I have no interest in playing Counter-Strike 2, and yet I find myself glued to the screen whenever a user by the name of @duduckCS has something new to share. Unlike most Counter-Strike players I’ve met, who focus primarily on their rank or the rarity of their Steam inventory, Duduck spends his nights scouring Valve’s maps for holes in the world.
He’s very good at it, too: Duduck’s feed consists almost entirely of PSA-style videos showing him surprising enemies by standing on abnormal ledges, overlooks, or small geometric edges that Valve never intended for players to climb. Many of these phantom platforms can only be reached by jumping on a teammate’s head and “boosting” himself a few extra feet.
My favorite Duduck posts, though, are his compilations of bomb stuck spots. A bomb stuck spot is exactly what it sounds like: a point or angle on a map where the bomb can be dropped and cannot be retrieved. CS map boundaries are often fortified with invisible collisions to prevent this from happening, but Duduck has a knack for spotting holes in the atmosphere where the box-shaped C4 charge can be squeezed into tight corners, under wooden pallets, behind inaccessible alleys, into the strut of a modest gallery, or even stuck on an invisible platform in the sky.
Operation BOMB STUCK part 2 @AlmasJonas @iiTwinx @catfood_maps pic.twitter.com/Dwz47ZaR66July 18, 2024
I love the comedy inherent in a moment when the bomb gets stuck. You had the bomb, now you don’t have it, there’s no way to get it and your team is in trouble.

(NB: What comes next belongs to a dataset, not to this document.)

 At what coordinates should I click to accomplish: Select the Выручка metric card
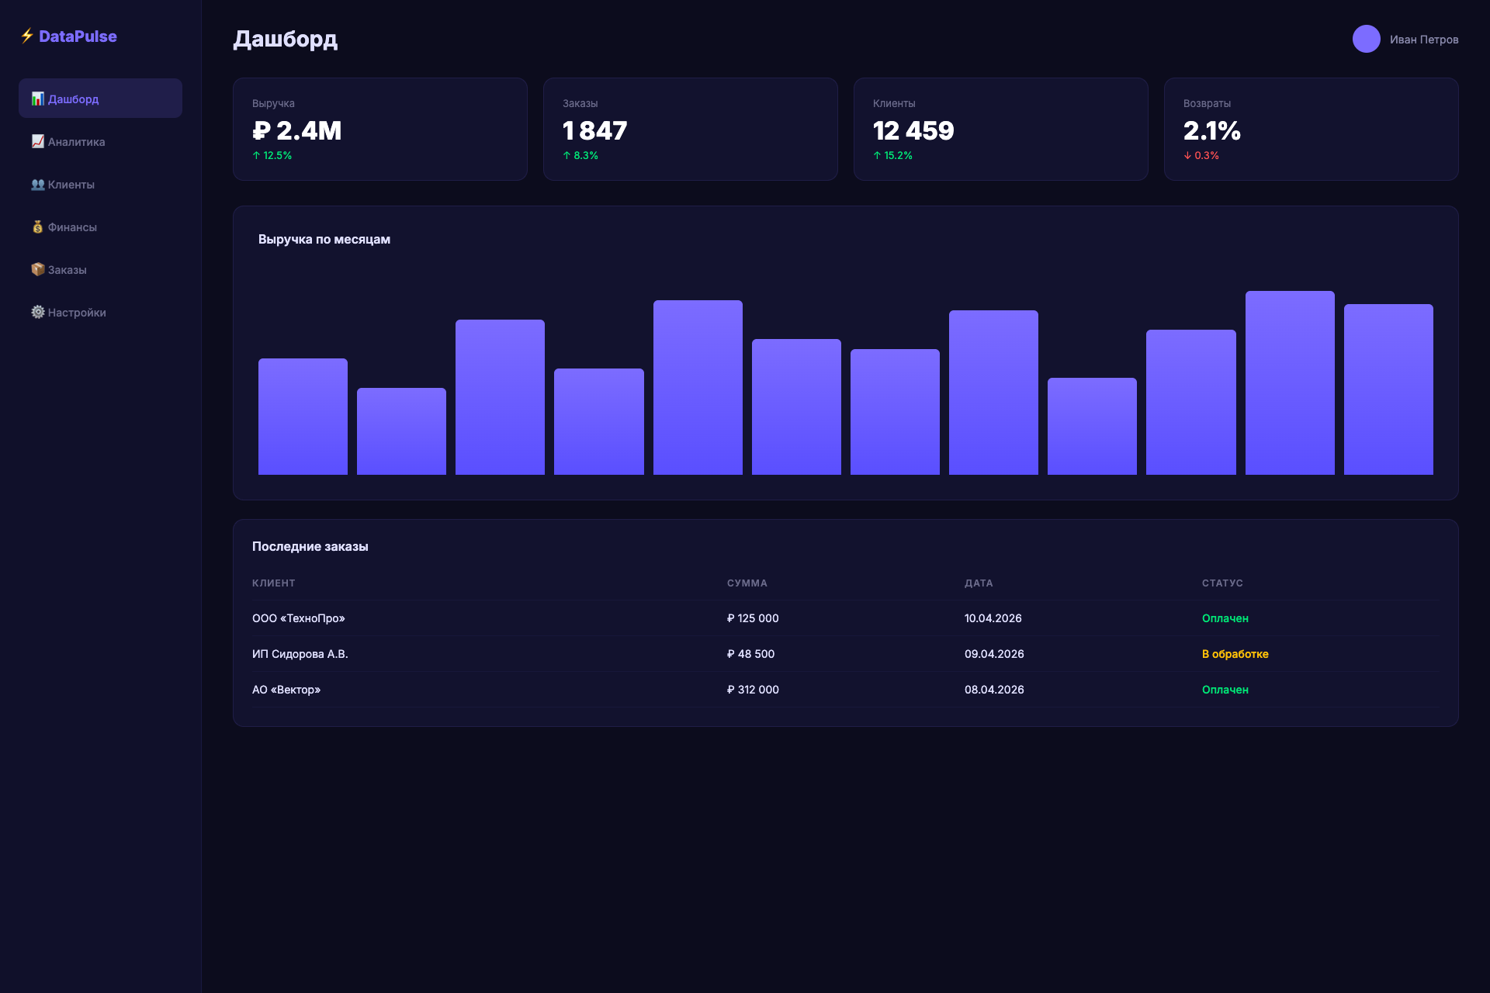[379, 129]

Most of these points are so obscure that you’re unlikely to see this happen organically in a match, but in the hundreds of thousands of CS2 matches played every day, I’d bet it happens more often than you think. All it takes is for a bomb carrier to fool around by throwing the C4 into the air and catching it only to accidentally kick it under a car or out of bounds. The round isn’t unwinnable at that point, but your team is suddenly under new pressure to kill the entire CT side or lose.

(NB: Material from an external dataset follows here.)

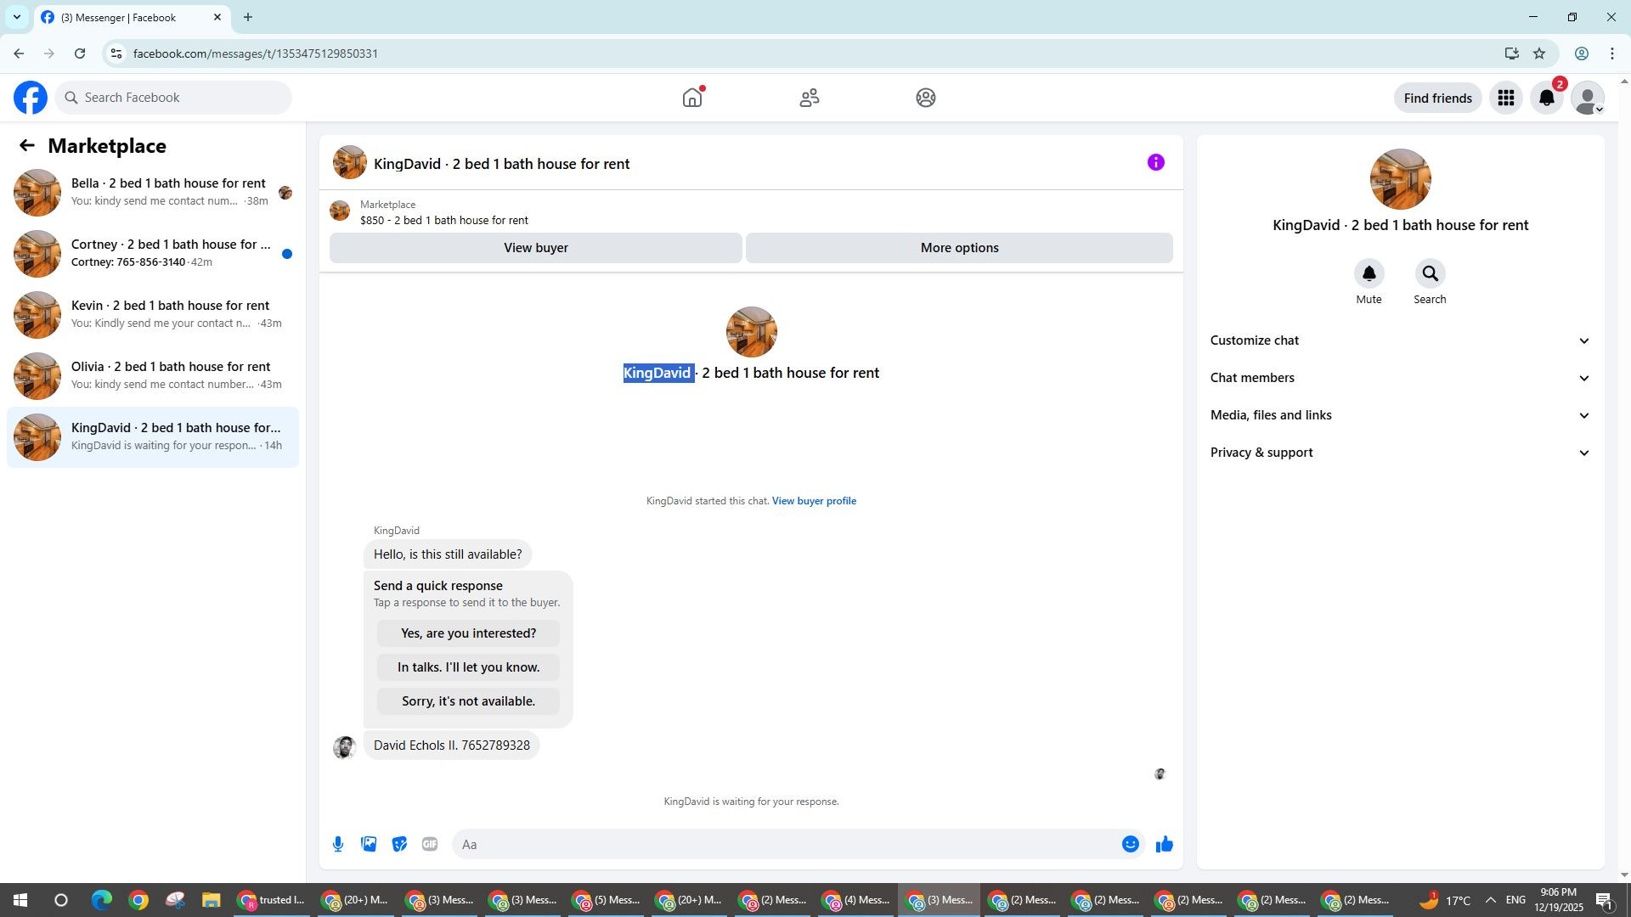
Task: Open the sticker picker icon
Action: pos(399,844)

Operation STUCK PUMP @catfood_maps @FMPONE @QuotingDev @iiTwinx Please fix it pic.twitter.com/FvOfkvcMXZJune 26, 2024
That potential disruption to competitive integrity is likely why Valve is taking these minor map glitches seriously. Duduck told me over DMs that Valve has quietly patched several of the clipping bugs and stuck bomb spots it’s found, most recently a handful of holes in Vertigo, Nuke, Ancient, and Anubis sealed in a late-June patch. Duduck has made a habit of tagging Valve developers in his videos to raise awareness, but he told me that Valve has started reaching out to him.
“Recently, the official CS2 Twitter account also sent me a direct message asking for help reproducing a certain bug,” he told me. “However, it hasn’t been fixed yet, but I hope it will be soon.”

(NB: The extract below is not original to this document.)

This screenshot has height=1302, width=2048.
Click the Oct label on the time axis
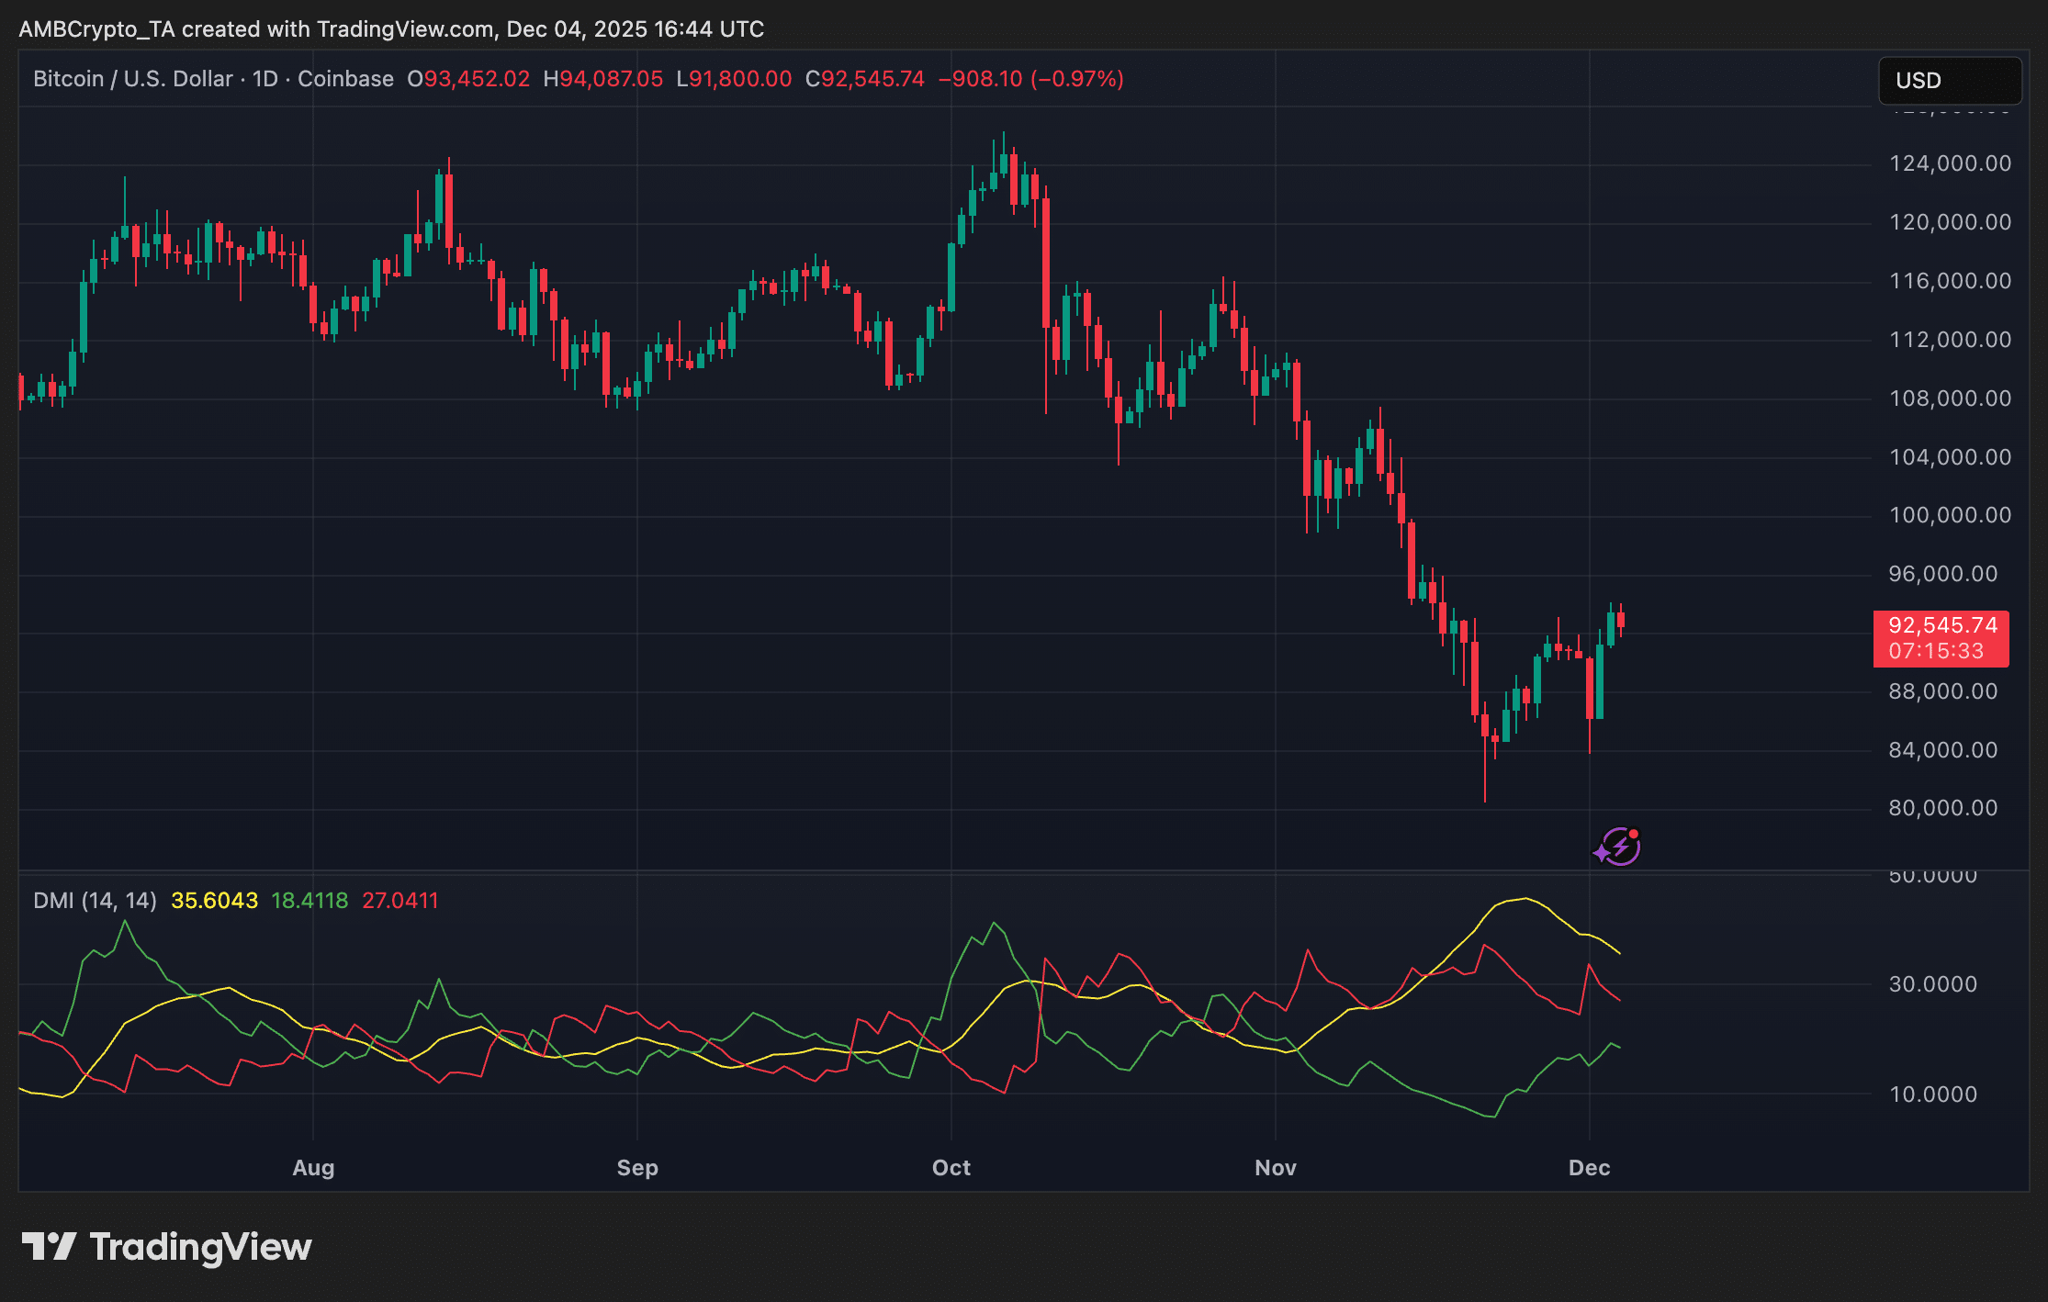tap(951, 1168)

I was curious to know how Duduck, who told me he had played over 10,000 hours of Counter-Strike since 2017, conducts his geographic research. The answer was more complex than I assumed. Duduck imports maps from Counter-Strike 2 into Source 2 Viewer, a community-created tool used to analyze Source 2 assets in detail. There, Duduck can literally see where level designers have placed invisible walls and look for potential gaps or overhangs (called “cutouts”).
“You can find clipping bugs from there and test them in a private match,” Duduck said. “However, some spots or bugs can’t be found by just looking at the clippings, and it basically requires a lot of experience to know how the CS2 player model interacts with the world/clippings and how it can be exploited.”
You are basically invisible behind this glass. pic.twitter.com/d7Rws1SqJ6July 10, 2024
“It’s something I enjoy doing in my free time,” he said.
I think helping to make CS2 a more stable and consistent experience for everyone is a decent use of free time.